EXERCICE: Reproduisez fidèlement le passage de la note de lecture allant de "Attendre beaucoup d’un" à "ne déçoit pas.".

TEXTE FOURNI:
○ ○ ○ ○
Note de lecture


L’économie sans tabou
Bernard Salanié (2004)

Voici un livre que j’ai commencé avec un a priori favorable, à la fois parce qu’on me l’avait recommandé, notamment lorsqu’il a été nominé pour le prix du Sénat du meilleur livre d’économie de l’année (durant une année ou la concurrence était composée de nombreux ouvrages de qualité), mais aussi parce que l’auteur n’est pas un inconnu : on citera notamment son article écrit il y a quelques années dans “Économie et statistique” avec G. Laroque, qui montrait entre autres que le niveau du salaire minimum pouvait avoir un impact négatif sur le taux de chômage en France, et dans lequel était employé le mot tabou de “chômage volontaire” avait suscité une belle polémique. On avait vu alors un syndicat, dans le plus pur style Lyssenkiste, exiger de la revue scientifique qui l’avait publié le retrait immédiat et le désaveu de cet article. Cette “publicité” imprévue avait en tout cas permis de voir que l’auteur n’avait pas froid aux yeux lorsqu’il s’agit d’utiliser l’analyse économique pour contrer les idées reçues et les préjugés.
Alors, lorsque ce même Bernard Salanié décide d’écrire un livre pour le grand public, avec pour objectif de faire comprendre au plus grand nombre les bases du fonctionnement de l’économie, et de fournir des outils d’analyse économique pour comprendre des problèmes d’actualité, on attend beaucoup de ce livre.
Attendre beaucoup d’un livre peut être, pour celui-ci, une bonne ou une mauvaise chose : il faut beaucoup pour qu’il satisfasse les attentes du lecteur; et s’il a des faiblesses, la déception est grande. Sur ce plan, ce livre ne déçoit pas.
○ ○ ○ ○
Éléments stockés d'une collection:
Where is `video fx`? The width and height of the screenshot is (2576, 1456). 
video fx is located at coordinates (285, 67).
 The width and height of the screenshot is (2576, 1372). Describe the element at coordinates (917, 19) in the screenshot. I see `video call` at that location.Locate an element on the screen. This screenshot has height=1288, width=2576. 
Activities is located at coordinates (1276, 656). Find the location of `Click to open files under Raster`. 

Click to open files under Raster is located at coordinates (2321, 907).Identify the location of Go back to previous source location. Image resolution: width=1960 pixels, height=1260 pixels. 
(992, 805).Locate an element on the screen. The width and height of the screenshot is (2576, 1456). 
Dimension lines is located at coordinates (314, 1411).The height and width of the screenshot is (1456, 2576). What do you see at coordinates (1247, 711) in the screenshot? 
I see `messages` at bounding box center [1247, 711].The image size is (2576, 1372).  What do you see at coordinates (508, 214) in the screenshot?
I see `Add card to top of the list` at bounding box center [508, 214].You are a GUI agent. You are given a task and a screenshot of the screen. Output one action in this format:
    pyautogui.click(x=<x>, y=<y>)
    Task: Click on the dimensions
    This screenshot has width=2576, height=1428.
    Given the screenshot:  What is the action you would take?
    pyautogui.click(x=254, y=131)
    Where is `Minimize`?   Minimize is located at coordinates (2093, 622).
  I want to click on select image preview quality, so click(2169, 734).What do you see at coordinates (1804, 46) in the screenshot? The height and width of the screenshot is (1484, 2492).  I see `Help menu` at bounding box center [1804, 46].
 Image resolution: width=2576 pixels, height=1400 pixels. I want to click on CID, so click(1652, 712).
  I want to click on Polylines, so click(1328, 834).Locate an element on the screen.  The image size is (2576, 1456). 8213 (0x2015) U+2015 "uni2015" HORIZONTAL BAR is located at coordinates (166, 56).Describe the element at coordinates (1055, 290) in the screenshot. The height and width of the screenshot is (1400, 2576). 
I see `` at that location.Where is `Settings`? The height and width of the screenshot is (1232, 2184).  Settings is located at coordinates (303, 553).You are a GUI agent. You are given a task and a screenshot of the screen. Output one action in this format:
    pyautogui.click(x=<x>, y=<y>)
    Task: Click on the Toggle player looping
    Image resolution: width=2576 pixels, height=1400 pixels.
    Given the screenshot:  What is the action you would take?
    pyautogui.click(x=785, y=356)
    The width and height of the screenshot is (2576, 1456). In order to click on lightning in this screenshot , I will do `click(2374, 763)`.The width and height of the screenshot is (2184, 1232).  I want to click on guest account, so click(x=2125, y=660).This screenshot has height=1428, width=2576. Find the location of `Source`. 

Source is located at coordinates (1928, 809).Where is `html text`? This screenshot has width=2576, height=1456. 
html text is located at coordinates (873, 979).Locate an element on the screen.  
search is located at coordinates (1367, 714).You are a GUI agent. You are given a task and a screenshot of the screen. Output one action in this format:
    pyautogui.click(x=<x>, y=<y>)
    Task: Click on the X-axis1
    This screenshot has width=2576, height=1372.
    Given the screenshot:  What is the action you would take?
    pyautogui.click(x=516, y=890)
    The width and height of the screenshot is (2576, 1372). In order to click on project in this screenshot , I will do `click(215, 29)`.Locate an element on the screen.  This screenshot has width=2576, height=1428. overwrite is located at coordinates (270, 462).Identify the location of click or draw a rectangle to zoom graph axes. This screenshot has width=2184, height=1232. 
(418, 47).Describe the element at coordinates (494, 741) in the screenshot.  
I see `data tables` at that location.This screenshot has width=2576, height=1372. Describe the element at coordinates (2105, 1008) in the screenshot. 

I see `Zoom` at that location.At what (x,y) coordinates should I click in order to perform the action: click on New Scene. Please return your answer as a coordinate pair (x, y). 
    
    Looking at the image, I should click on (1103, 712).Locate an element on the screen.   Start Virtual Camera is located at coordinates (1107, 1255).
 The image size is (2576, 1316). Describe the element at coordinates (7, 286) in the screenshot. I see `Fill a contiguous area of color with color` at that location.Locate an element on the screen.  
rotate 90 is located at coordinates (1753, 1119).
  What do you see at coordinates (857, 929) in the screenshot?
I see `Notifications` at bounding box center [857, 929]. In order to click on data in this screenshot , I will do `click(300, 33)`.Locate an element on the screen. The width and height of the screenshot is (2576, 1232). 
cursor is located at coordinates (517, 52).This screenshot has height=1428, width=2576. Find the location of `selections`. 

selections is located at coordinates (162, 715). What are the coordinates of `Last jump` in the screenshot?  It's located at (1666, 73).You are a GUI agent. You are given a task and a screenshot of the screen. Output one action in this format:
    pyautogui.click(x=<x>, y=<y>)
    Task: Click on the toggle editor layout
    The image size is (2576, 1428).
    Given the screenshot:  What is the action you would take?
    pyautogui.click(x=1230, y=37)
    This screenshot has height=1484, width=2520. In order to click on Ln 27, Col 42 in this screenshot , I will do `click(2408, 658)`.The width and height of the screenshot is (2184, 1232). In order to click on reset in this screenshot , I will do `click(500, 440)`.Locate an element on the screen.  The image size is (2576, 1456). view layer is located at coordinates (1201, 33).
○ ○ ○ ○
RÉPONSE COMPLÈTE:
Attendre beaucoup d’un livre peut être, pour celui-ci, une bonne ou une mauvaise chose : il faut beaucoup pour qu’il satisfasse les attentes du lecteur; et s’il a des faiblesses, la déception est grande. Sur ce plan, ce livre ne déçoit pas.